Creates a BodoDataFrame object for reading from an Iceberg table lazily.

Refer to pandas.read_iceberg for more details.

Warning

This function is experimental in Pandas and may change in future releases.

Parameters

table_identifier: str: Identifier of the Iceberg table to read. This should be in the format schema.table

catalog_name: str, optional: Name of the catalog to use. If not provided, the default catalog will be used. See PyIceberg's documentation for more details.

catalog_properties: dict[str, Any], optional: Properties for the catalog connection.

row_filter: str, optional: expression to filter rows.

selected_fields: tuple[str], optional: Fields to select from the table, if not provided, all fields will be selected.

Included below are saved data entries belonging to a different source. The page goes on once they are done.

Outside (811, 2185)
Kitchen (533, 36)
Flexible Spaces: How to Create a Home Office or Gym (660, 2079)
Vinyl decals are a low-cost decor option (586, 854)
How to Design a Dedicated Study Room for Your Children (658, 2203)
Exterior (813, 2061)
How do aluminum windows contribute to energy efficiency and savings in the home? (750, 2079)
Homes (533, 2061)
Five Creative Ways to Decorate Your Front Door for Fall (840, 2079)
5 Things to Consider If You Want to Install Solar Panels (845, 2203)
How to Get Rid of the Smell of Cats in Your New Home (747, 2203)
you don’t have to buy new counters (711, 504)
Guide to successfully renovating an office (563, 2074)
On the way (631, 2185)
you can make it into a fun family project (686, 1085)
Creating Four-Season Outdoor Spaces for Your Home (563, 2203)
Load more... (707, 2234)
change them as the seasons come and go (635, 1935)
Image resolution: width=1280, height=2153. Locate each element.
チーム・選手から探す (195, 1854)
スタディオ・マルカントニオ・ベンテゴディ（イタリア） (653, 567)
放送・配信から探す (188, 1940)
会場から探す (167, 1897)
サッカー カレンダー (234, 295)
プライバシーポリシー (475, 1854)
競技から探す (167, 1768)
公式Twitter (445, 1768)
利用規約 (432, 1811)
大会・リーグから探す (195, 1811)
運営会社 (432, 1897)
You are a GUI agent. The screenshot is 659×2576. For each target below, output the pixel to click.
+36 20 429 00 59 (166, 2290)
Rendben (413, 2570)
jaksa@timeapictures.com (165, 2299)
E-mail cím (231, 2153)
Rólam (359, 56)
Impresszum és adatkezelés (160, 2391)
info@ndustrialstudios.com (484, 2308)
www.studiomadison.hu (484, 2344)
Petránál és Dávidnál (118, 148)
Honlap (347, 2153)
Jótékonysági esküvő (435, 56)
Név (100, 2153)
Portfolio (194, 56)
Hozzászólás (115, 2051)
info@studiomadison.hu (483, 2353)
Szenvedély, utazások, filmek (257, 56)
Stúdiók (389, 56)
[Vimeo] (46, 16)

snapshot_id: int, optional: ID of the snapshot to read from. If not provided, the latest snapshot will be used.

limit: int, optional: Maximum number of rows to read. If not provided, all rows will be read.

Non-default values for case_sensitive and scan_properties will trigger a fallback to pandas.read_iceberg.

Returns

BodoDataFrame

Example

Read a table using a predefined PyIceberg catalog.

import bodo
import bodo.pandas as bodo_pd
df = bodo_pd.read_iceberg(
    table_identifier="my_schema.my_table",
    catalog_name="my_catalog",
    row_filter="col1 > 10",
    selected_fields=("col1", "col2"),
    snapshot_id=123456789,
    limit=1000
)

Read a table using a new PyIceberg catalog with custom properties.

import bodo
import bodo.pandas as bodo_pd
import pyiceberg.catalog
df = bodo_pd.read_iceberg(
    table_identifier="my_schema.my_table",
    catalog_properties={
        pyiceberg.catalog.PY_CATALOG_IMPL: "bodo.io.iceberg.catalog.dir.DirCatalog",
        pyiceberg.catalog.WAREHOUSE_LOCATION: path_to_warehouse_dir,
    }
)